_PROBLEM DETAILS_
Select every line below containing the word "each".
::: DATA UNDER STUDY :::
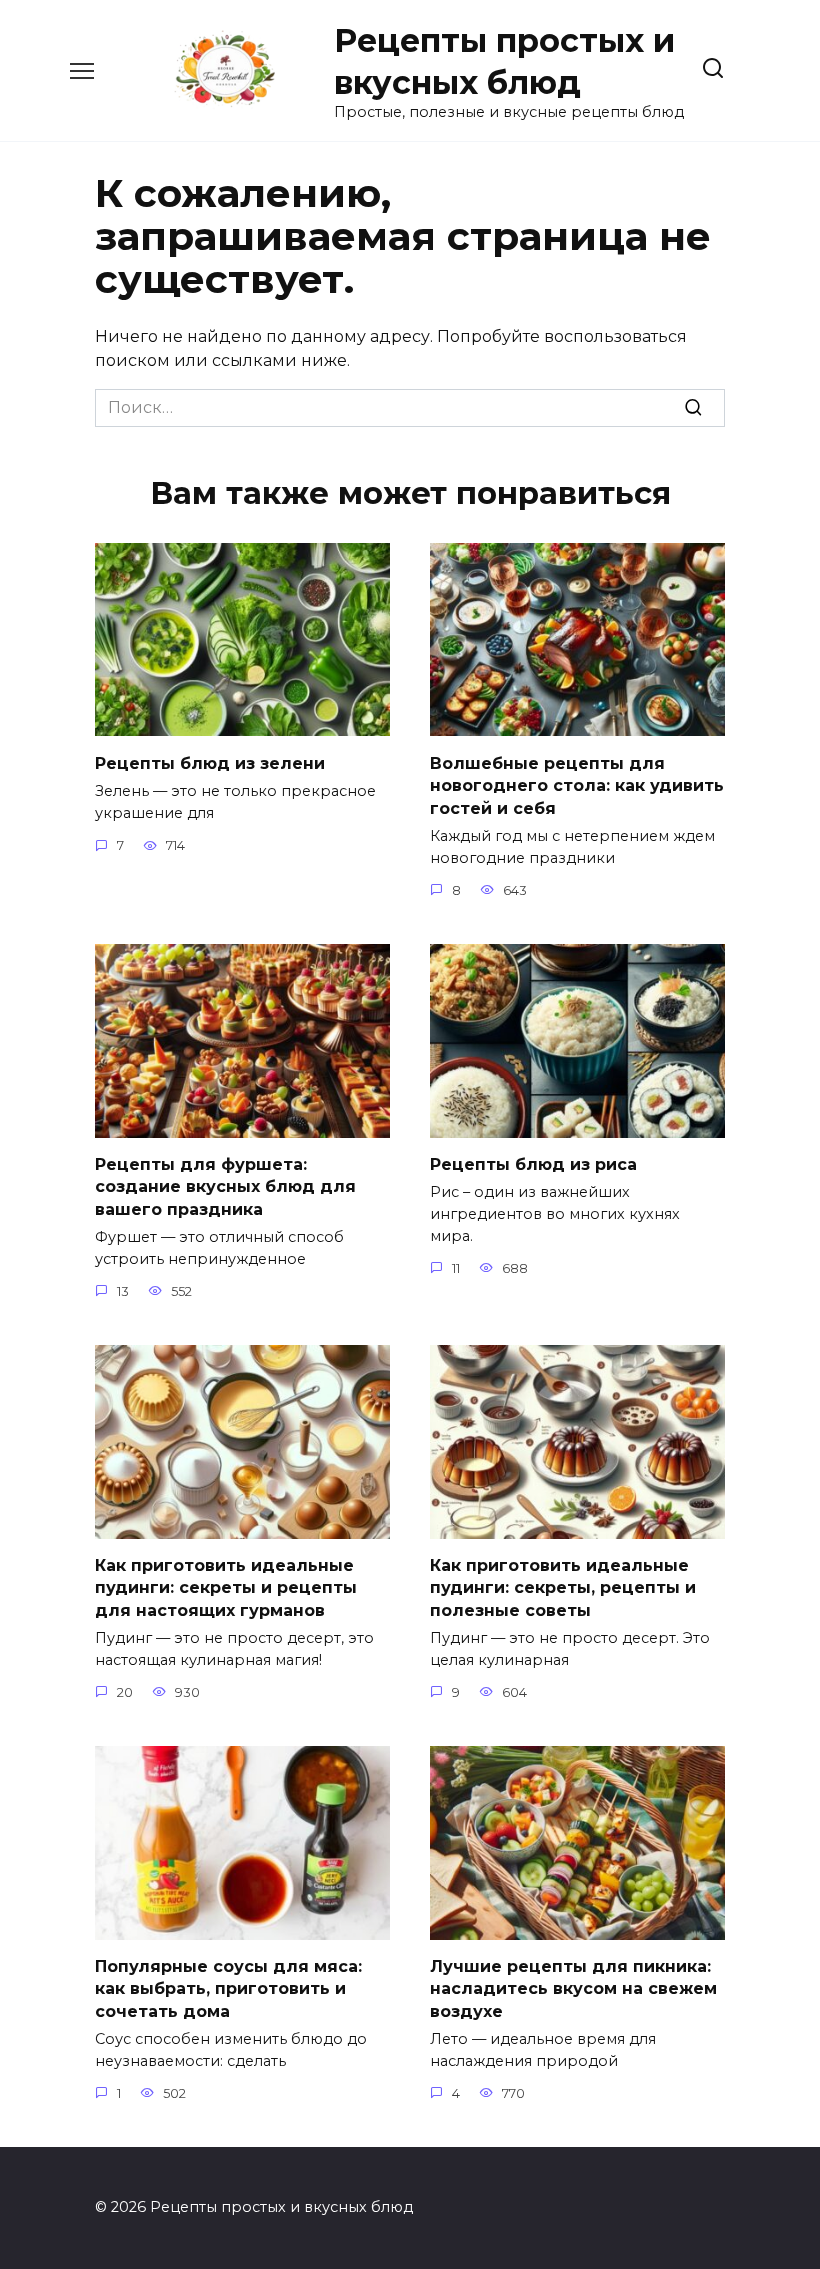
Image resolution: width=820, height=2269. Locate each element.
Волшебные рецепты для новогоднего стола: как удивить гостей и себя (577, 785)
:::
::: DATA UNDER STUDY :::
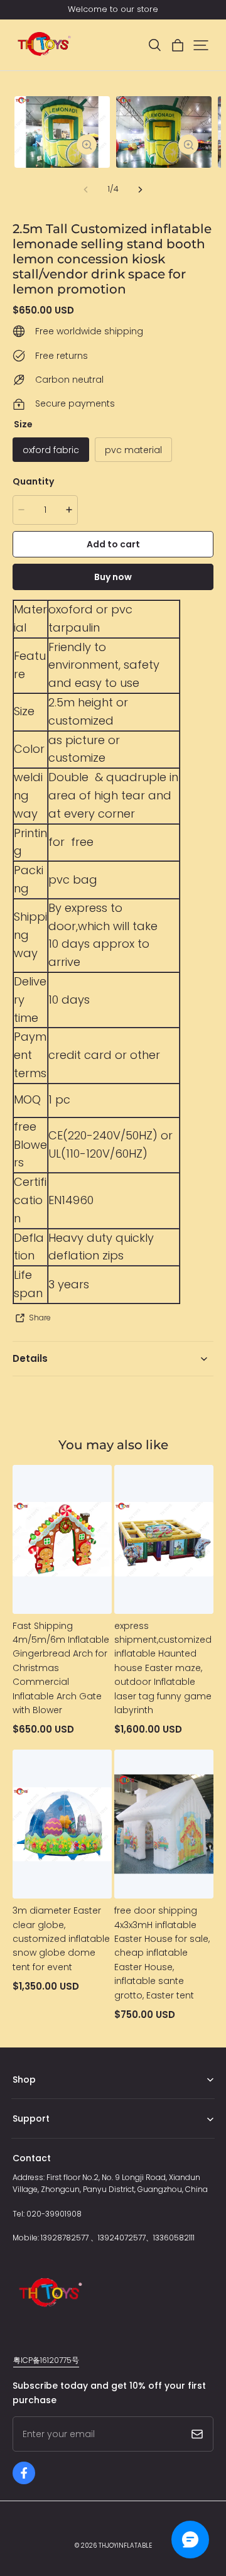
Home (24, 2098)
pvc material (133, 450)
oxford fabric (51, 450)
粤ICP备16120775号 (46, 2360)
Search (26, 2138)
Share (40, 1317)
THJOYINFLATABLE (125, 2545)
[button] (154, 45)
:::
::: DATA UNDER STUDY :::
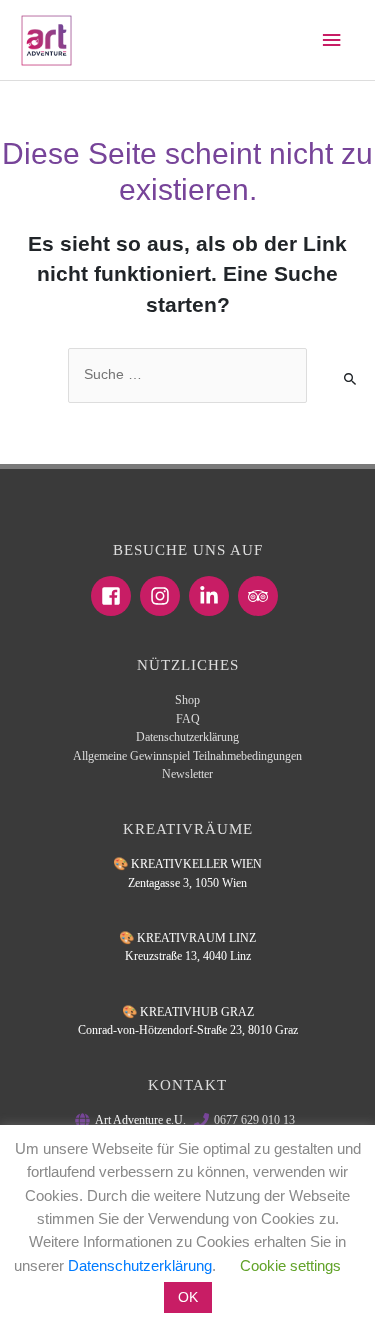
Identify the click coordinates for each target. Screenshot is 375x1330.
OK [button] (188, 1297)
:::
_RESPONSE TO THE TASK_
Image resolution: width=820, height=2269. Locate each element.
Identify the click coordinates for each target. Screenshot is 375x1330.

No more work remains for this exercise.